An article on Public Education does not hesitate to say "that the establishment of a rigid national system of education throughout the colony of Victoria would be impossible, and that if it were possible, it would be most unjust."
Reference is made in the September issue to the arrival of the Rev. Theodore Carlos Benoni Stretch, and the taking of the contract for the pewing of St. Paul's Church, Melbourne - to the incumbency of which the Rev. Septimus Lloyd Chase, had been appointed.
In the October column we have the report of a meeting of members of St. Paul's Church, Geelong - at which the sum of £1000 - (to be raised in contributions and loans of £50 each, from friends of the church), was voted for the completion of the building, and a most cordial resolution was passed inviting the Rev. Theodore Carlos Benoni Stretch to undertake the charge of the parish.
We read in November of the appointment of the Rev. John Cheyne to officiate in the neighbourhood of Forest Creek, "on alternate Sundays - when Mr. Gregory visits Bendigo."
In the same month an appeal was issued for a special fund of £2,000 to bring out from England not less than ten additional clergymen.
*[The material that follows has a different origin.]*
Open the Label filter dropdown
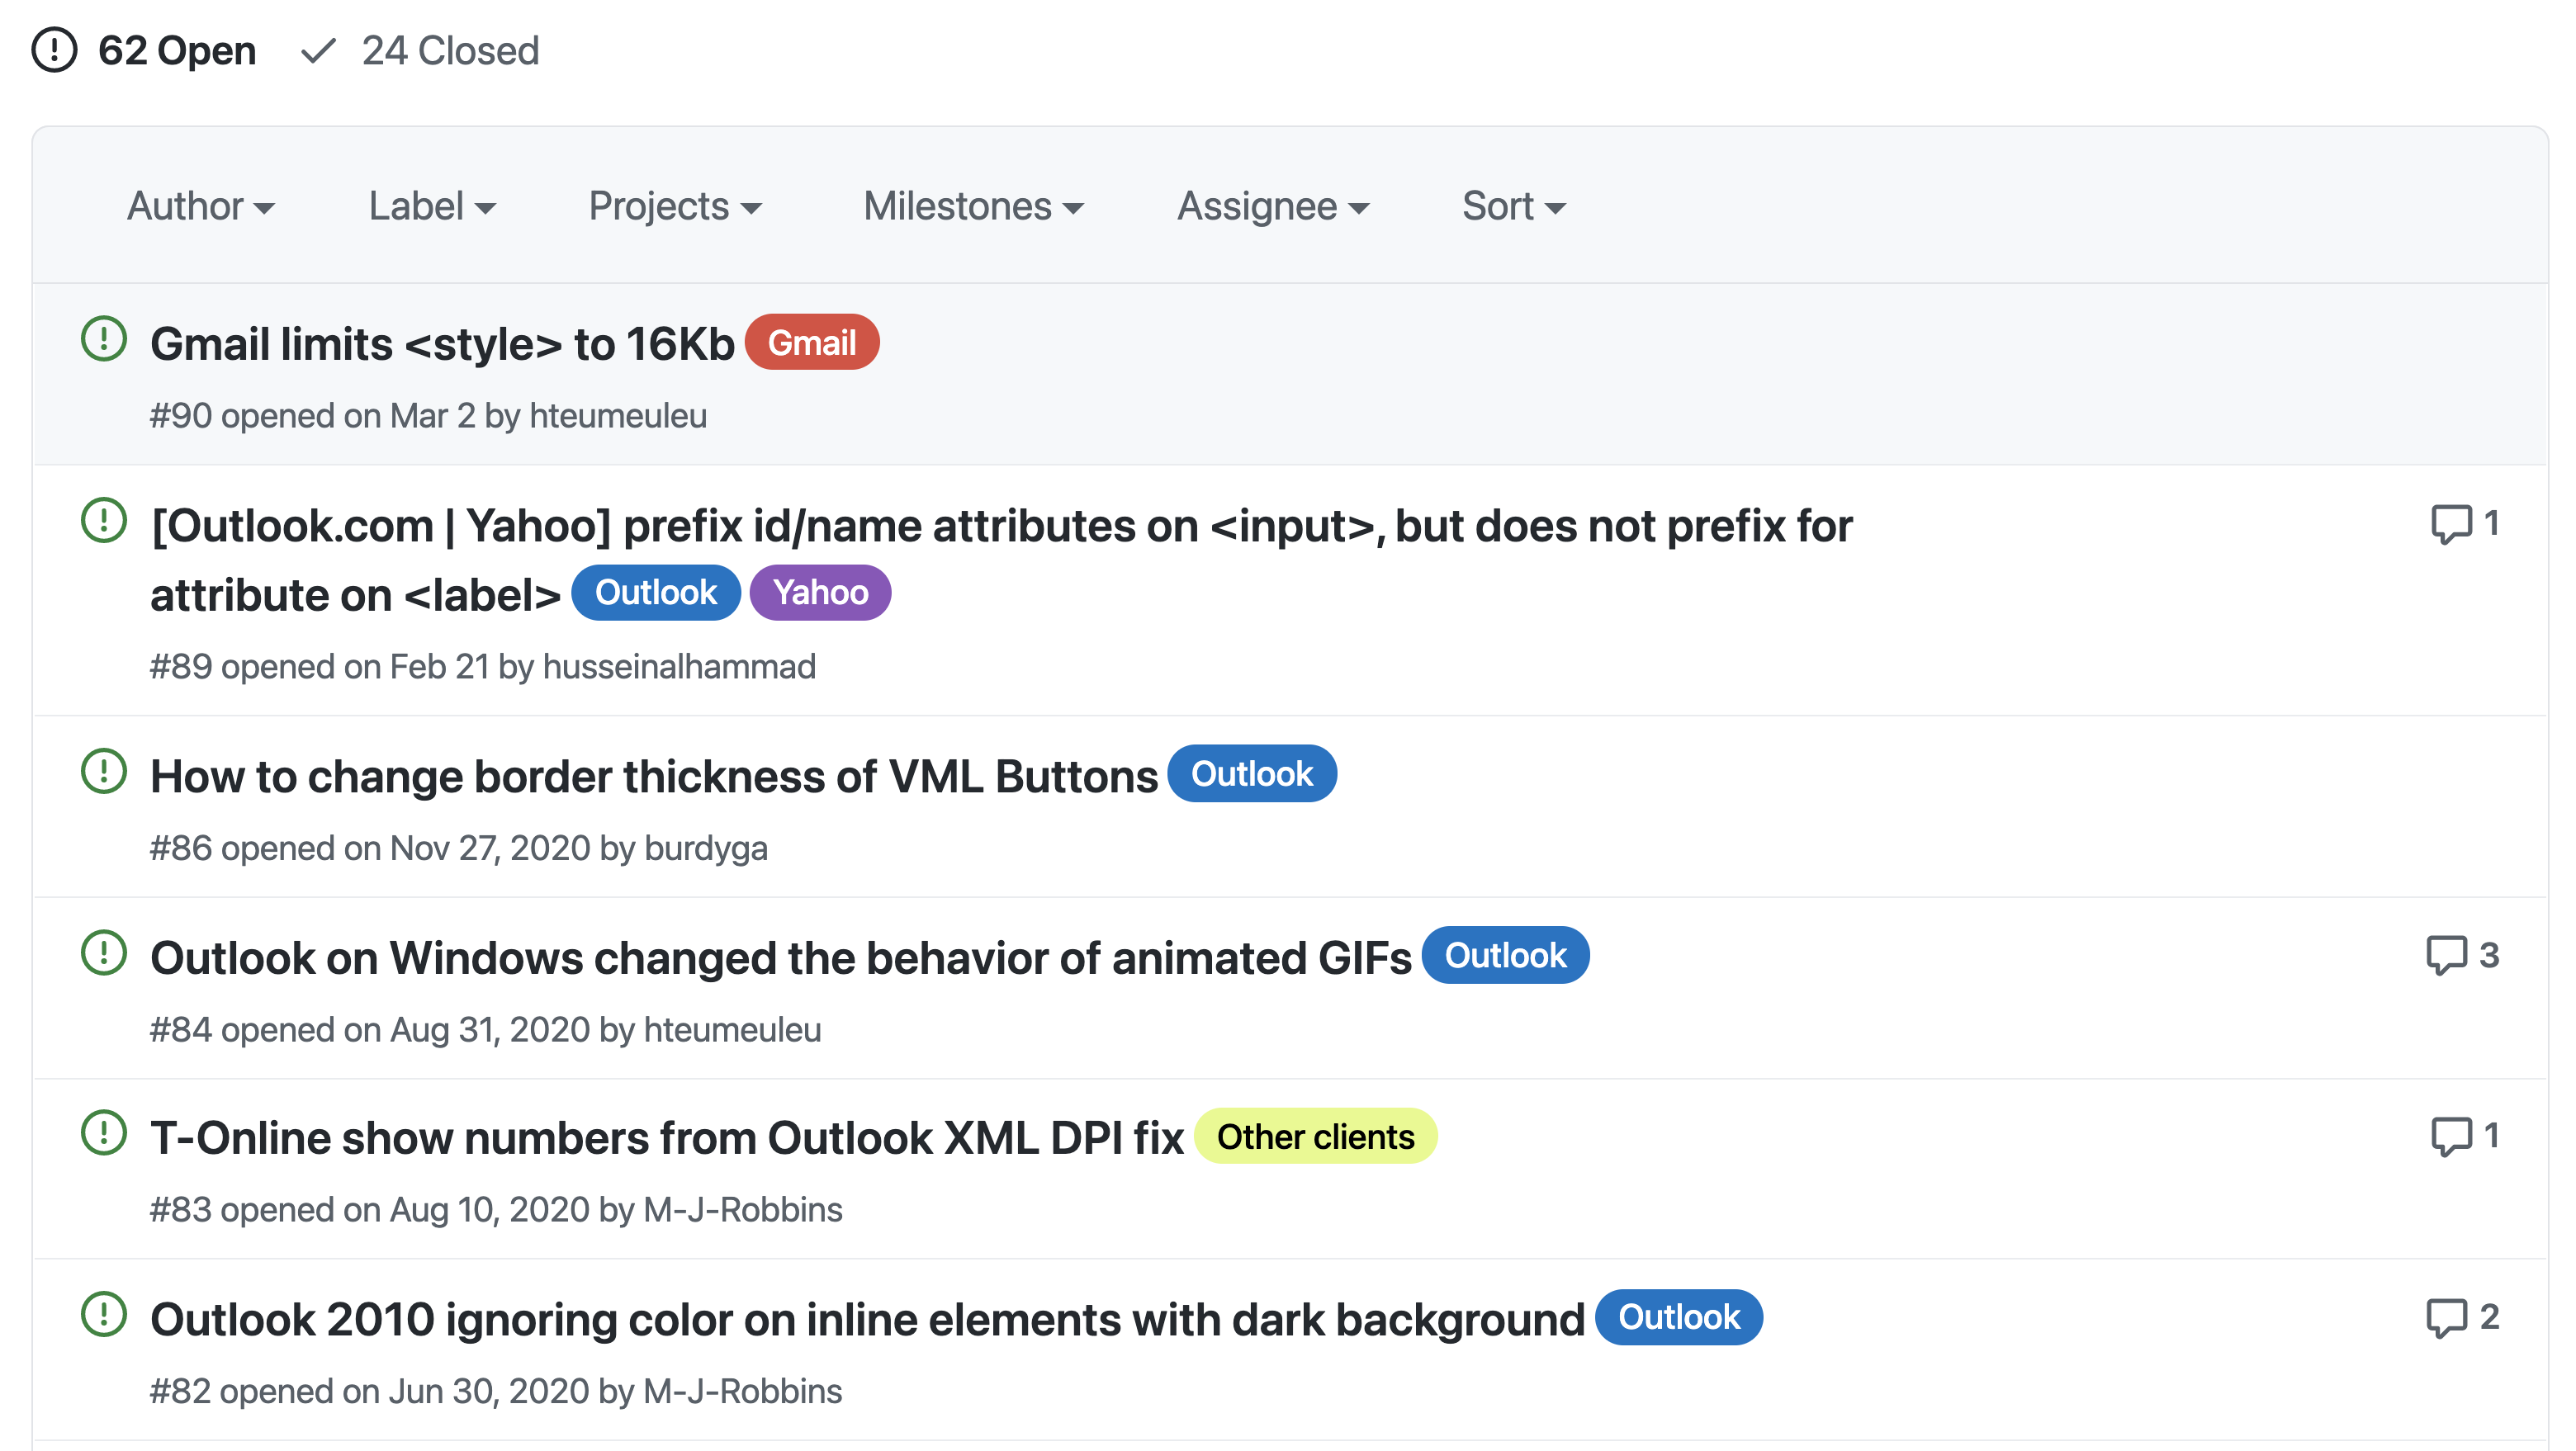click(x=431, y=206)
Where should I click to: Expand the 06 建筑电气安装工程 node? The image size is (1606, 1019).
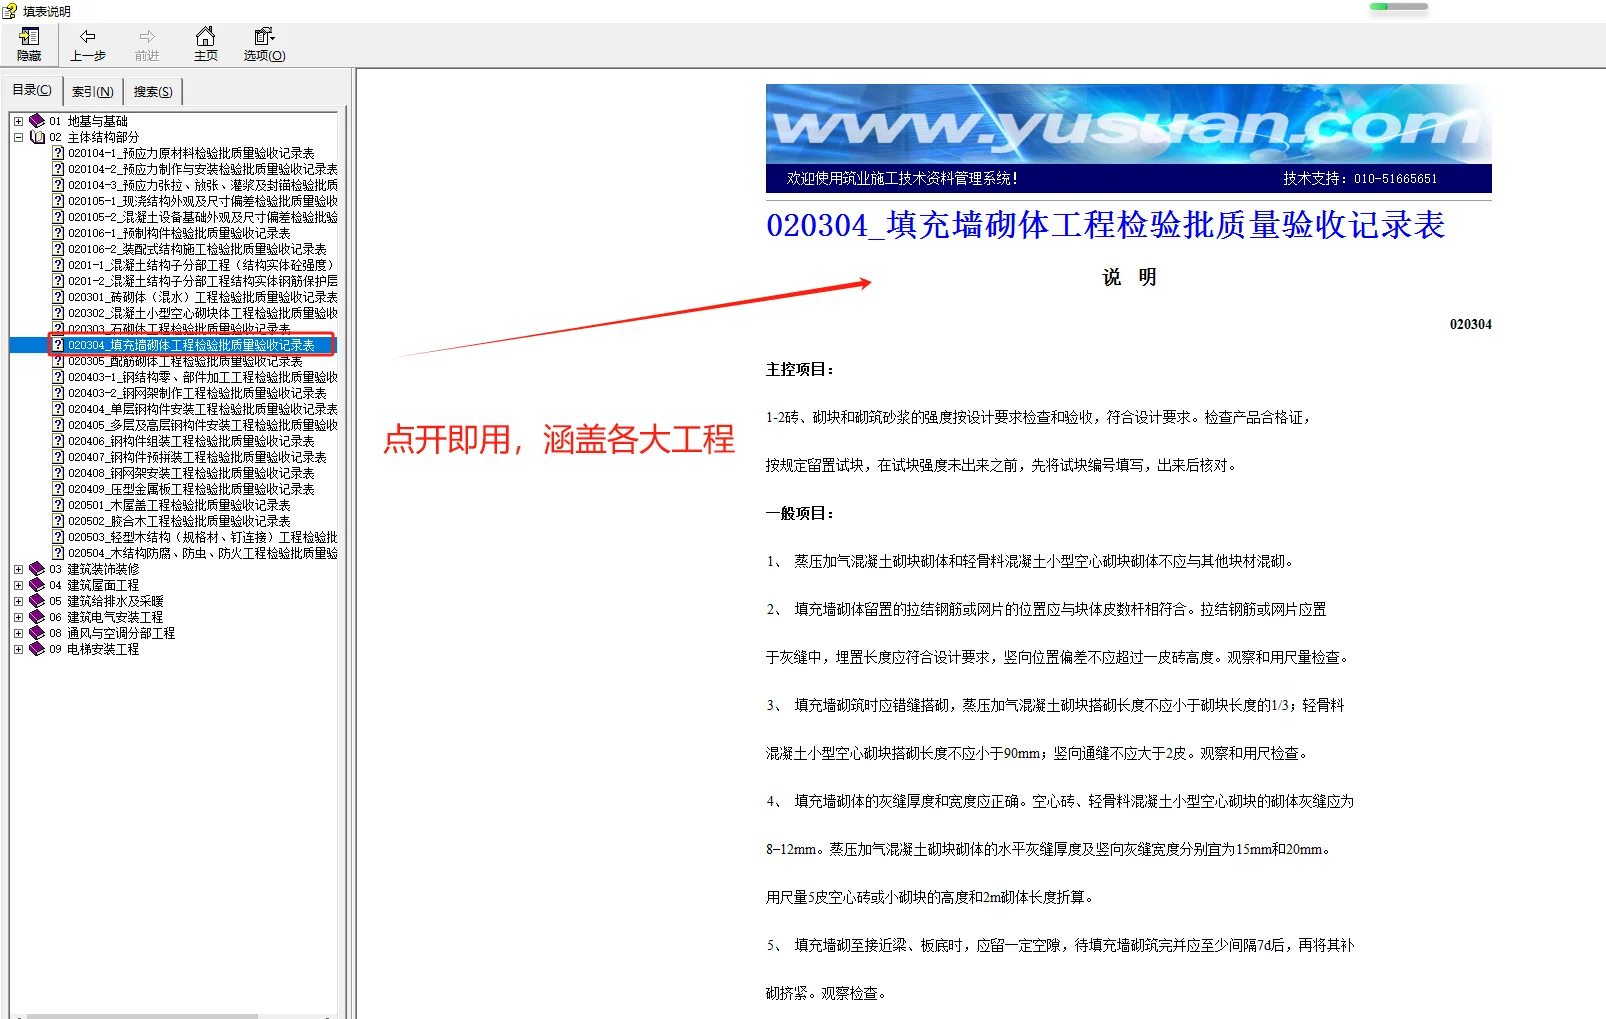tap(18, 617)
A very interesting narrative is found in the December number, of a missionary voyage around the Polynesian Islands by the Bishop of New Zealand and Newcastle, in the "Border Maid," - for the purpose of bringing back boys to be trained at St. John's College, Auckland.
This most interesting volume - the contents of which are invaluable to the historian of the church in this diocese - closes with the announcement of the opening of St. Stephen's Church, Richmond, "in a very unfinished state," the resignation of the Venerable J. H. Davis, Incumbent of St. Peter's, and Archdeacon of Melbourne, a description of the design for the 'new church' of St. Paul's, Melbourne, "on the best site that could possibly have been selected for a place of worship," - intended to accommodate, when completed, 1088 persons, - and a report of a public meeting held at Williamstown, on October 25th, to "take into consideration the necessity for erecting a church in their township."